Procedural Posture: In an interference proceeding, the PTAB awarded priority to the defendant, ruling that the claims at issue were not patentably distinct from claims in prior interferences between the parties, and the plaintiff therefore was estopped. Plaintiff brought suit in district court to challenge the decision of the PTAB. The district court held that it lacked jurisdiction over the case and transferred it to the CAFC. The CAFC determined it was the proper court to review the PTAB’s decision, and affirmed.
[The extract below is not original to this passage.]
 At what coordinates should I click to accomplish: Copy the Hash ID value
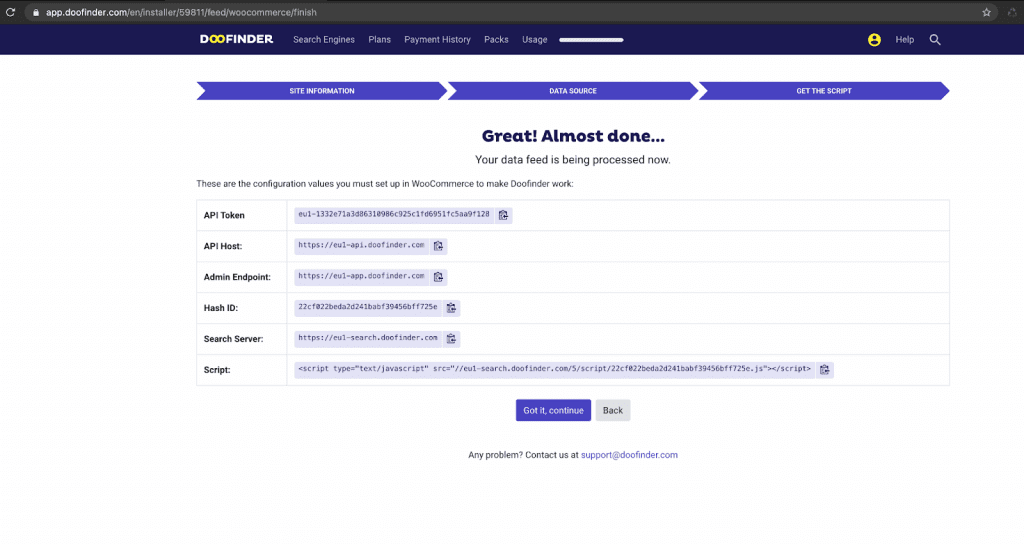[x=451, y=308]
  • Appellate jurisdiction: CAFC had jurisdiction to review district court’s transfer of the case under 28 U.S.C. § 1631. Ordinarily, transfer orders are not appealable. However, with respect to the district court, the CAFC was sitting not as an appellate court but rather as a transferee court, and the plaintiff’s request for “remand” was really a request for retransfer. In order to determine its own jurisdiction to review the PTAB decision—which the court had inherent authority to do—the CAFC had to also determine the district court’s jurisdiction to do the same, because the relevant statutes were intertwined. Additionally, if the district court had determined that it did have jurisdiction, then the CAFC could review that determination on appeal; therefore, it would be odd if the opposite decision were not reviewable after transfer.
  • Subject-matter jurisdiction: The district court correctly determined that it did not have jurisdiction under pre-AIA 35 U.S.C. § 146 to review the PTAB’s interference decision. The AIA and corrections thereto specifically provided that review of decisions in interference proceedings commenced after September 15, 2012 may be had in the CAFC under pre-AIA § 141, but did not specifically provide review of such decisions in district court under pre-AIA § 146. Therefore, by implication, review under pre-AIA § 146 was unavailable, and the district court was correct to transfer the case to the CAFC.
  • Interferences: The PTAB correctly determined that the plaintiff (appellant) was estopped from maintaining the interference because of prior interferences. In response to a show-cause order, the plaintiff failed to provide evidence that the claims being sought were patentably distinct from claims for which the defendant had been awarded priority in previous interferences. A restriction requirement in an earlier application; a decision to declare two separate interferences (rather than one) in a dispute between the defendant and a third party; and a Board decision in an ex parte application were not substantive evidence, and the declaration submitted by plaintiff was not directed to patentable distinctions.